Three education reads from the last seven days. Usually I do five, but it was a short week, and it's Christmas. Excuses excuses. But hey, I'm making up the rules here.
"Washington among top states for increases to education spending, study says" via The Seattle Times' John Higgins.
The state has pumped nearly $5 billion into K-12 education since 2012, when the state Supreme Court ruled in its McCleary decision that Washington isn’t meeting its constitutional obligation to amply fund schools.
"Reimagining Journalism: The Story of the One Percent" via The New York Review of Books' Michael Massing. While this isn't strictly about education it's all about power, money and policy. Three things that impact how and what kids are taught.
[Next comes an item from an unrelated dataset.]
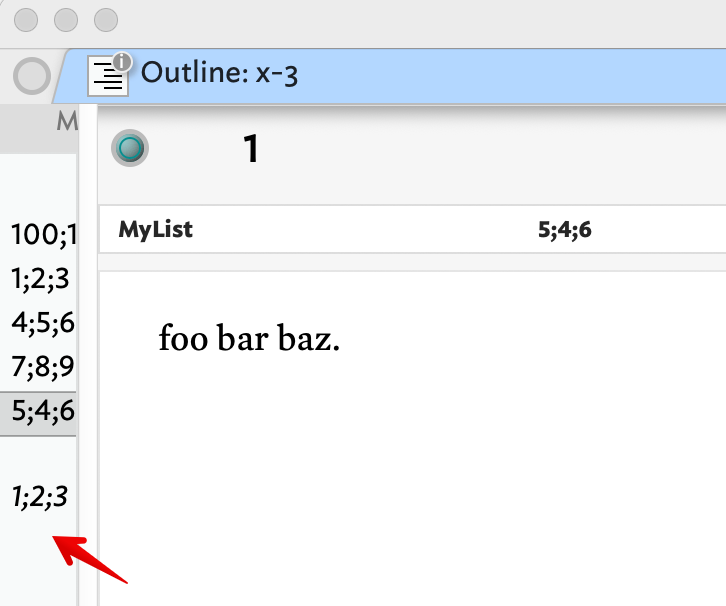
Task: Click the note title "1" in the text pane
Action: (x=251, y=150)
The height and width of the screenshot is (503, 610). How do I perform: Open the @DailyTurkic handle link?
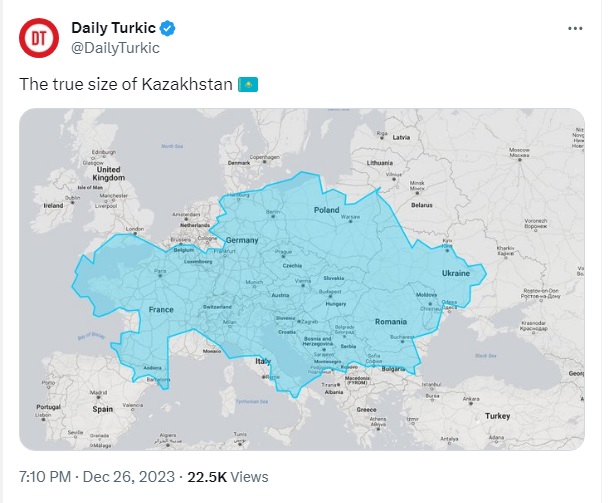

Additionally, Massing writes about the massive amounts of money the ultra rich funnel into educational causes, such as charter schools.
On all sides, billionaires are shaping policy, influencing opinion, promoting favorite causes, polishing their images—and carefully shielding themselves from scrutiny.
"Black students are drastically underrepresented at top public colleges, data show" via The Hechinger Report's Meredith Kolodner.
The nation’s flagship public universities — large, taxpayer-funded institutions whose declared mission is to educate residents of their states — enroll far smaller proportions of black students than other colleges, and the number appears to be declining, according to federal records and college enrollment data analyzed by The Hechinger Report and The Huffington Post.